As China's private rocket enterprises strive to expand their presence in the Chinese space sector, they have also started tapping the international market.
LandSpace, a Beijing-based space startup and one of the leading private rocket makers in China, announced on Wednesday at the International Aviation and Space Salon 2019 in Russia that it has begun inviting payload partners from around the globe to consider using its ZQ 2 liquid-propellant, medium-lift carrier rocket.
Zhang Long, president of Land-Space, told China Daily on Wednesday at the air show near Moscow that foreign companies, research institutes and educational organizations are welcome to use the scheduled maiden flight of the ZQ 2 in 2021 to send their satellites or experimental payloads into space.

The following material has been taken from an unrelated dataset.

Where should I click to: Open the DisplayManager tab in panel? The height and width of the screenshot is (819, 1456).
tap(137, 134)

He said ZQ 2's debut mission will ferry several small satellites or payloads to a sun-synchronous orbit at an altitude of about 500 kilometers, noting some domestic and foreign firms have reached out to his company and expressed interest.
LandSpace has inked launch service agreements with several European satellite manufacturers and operators such as Denmark's Gom-Space and Britain's Open Cosmos, Zhang said.

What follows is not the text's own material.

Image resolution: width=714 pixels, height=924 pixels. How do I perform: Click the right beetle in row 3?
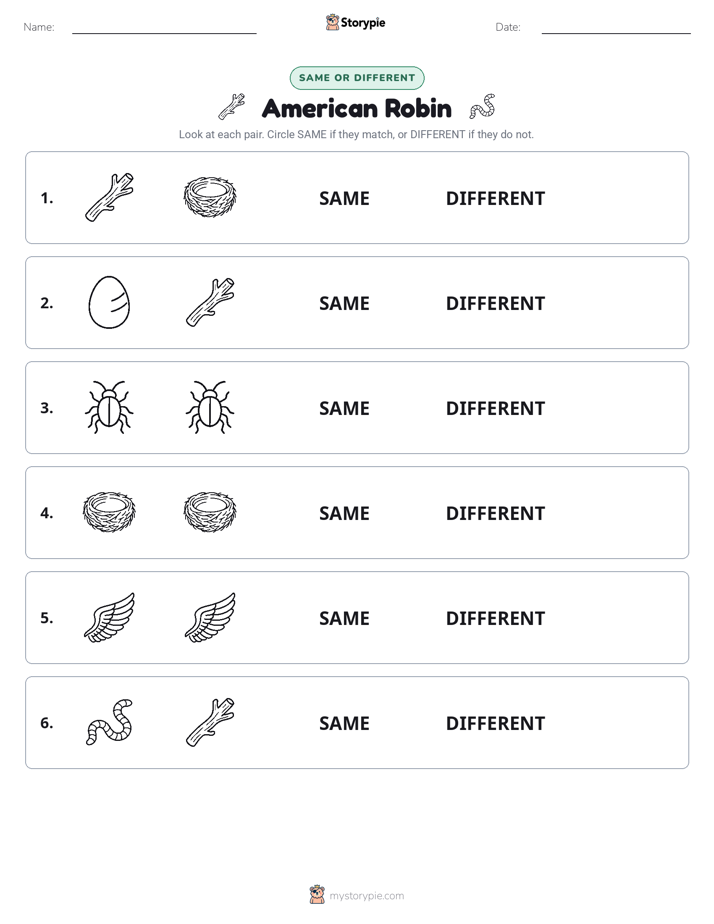point(210,407)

A rising star in the Chinese space industry, LandSpace brought scale models of several types of carrier rockets to the air show, also known as MAKS 2019, which runs from Tuesday to Sunday.

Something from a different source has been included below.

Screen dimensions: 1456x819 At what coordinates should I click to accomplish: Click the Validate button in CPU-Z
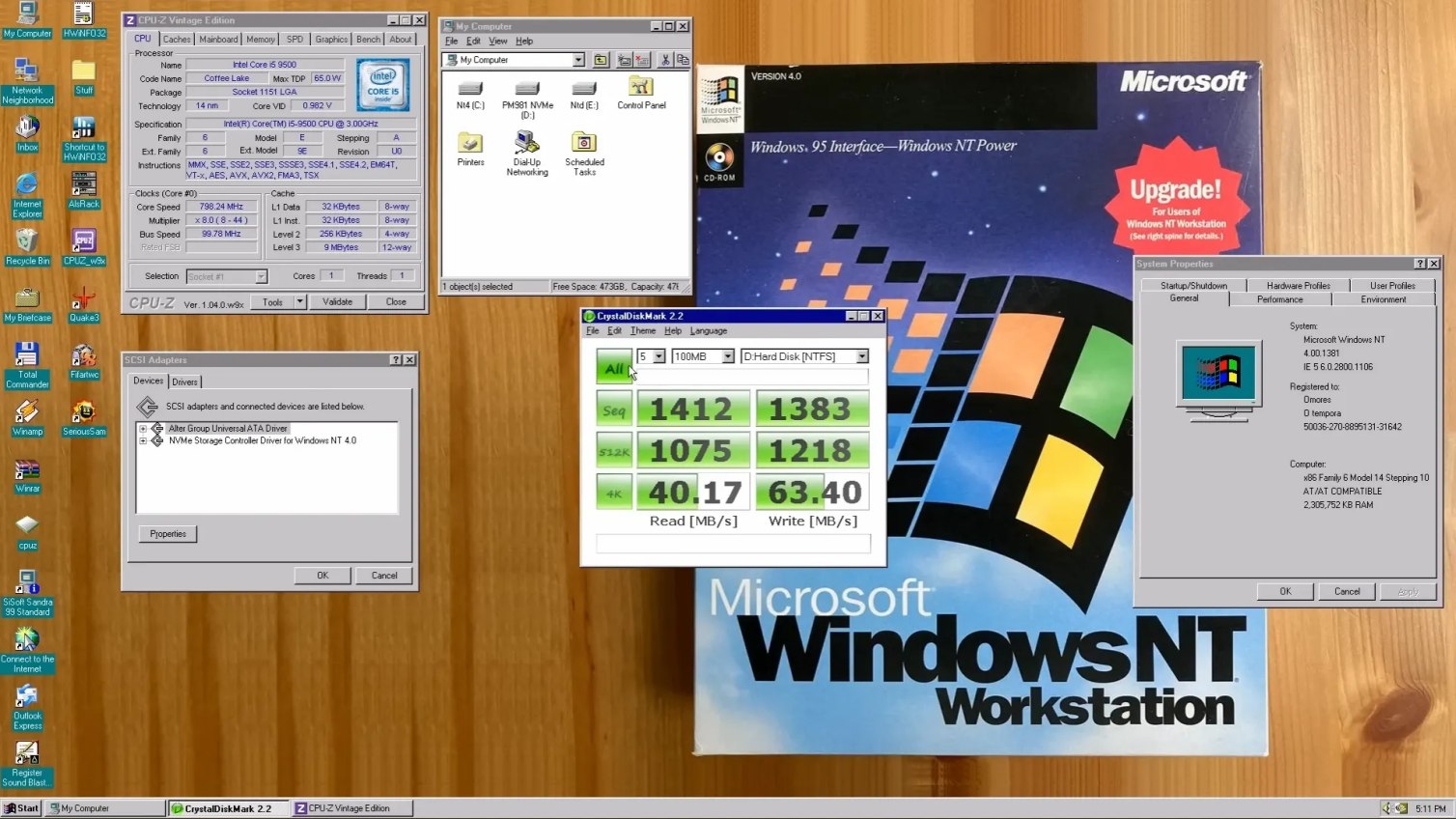pos(337,301)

This is the first time the Chinese firm has taken part in an overseas air show. OneSpace, another rocket startup headquartered in Beijing, has attended two international expos since 2018 to promote its commercial launch services.
According to LandSpace, the 49.5-meter ZQ 2 will have a diameter of 3.35 meters-the same as that of most of China's Long March-series rockets-and a liftoff weight of 216 metric tons. It will be propelled by LandSpace's TQ-12 oxygen-methane rocket engines, the first of their kind in China.
Compared with traditional types of rocket engines, oxygen-methane engines are reusable.
Before LandSpace, only the United States' SpaceX and Blue Origin had begun development and testing of such engines.
The privately built ZQ 2 will be capable of placing 2-ton payloads into a sun-synchronous orbit of 500 km or 4-ton satellites to a low-Earth orbit at altitudes of 200 km.
LandSpace launched its first carrier rocket-the 19-meter, solid-fueled ZQ 1-in late October at the Jiuquan Satellite Launch Center in Northwest China. The mission failed due to in-flight technical malfunctions.
Zhang Changwu, founder and CEO of LandSpace, told China Daily in May that his company "is focused on the development of the ZQ 2", calling it "the largest and most powerful carrier rocket designed and built by a Chinese private rocket company".
The founder said mass production of the TQ-12 engine and the ZQ 2 rocket "will begin later this year at our Huzhou plant", the first privately owned carrier rocket factory in China, and the largest of its kind in Asia.
The Huzhou facility in Zhejiang province will be able to produce about 15 ZQ 2 rockets and 200 TQ-12 engines annually starting in 2022, he said.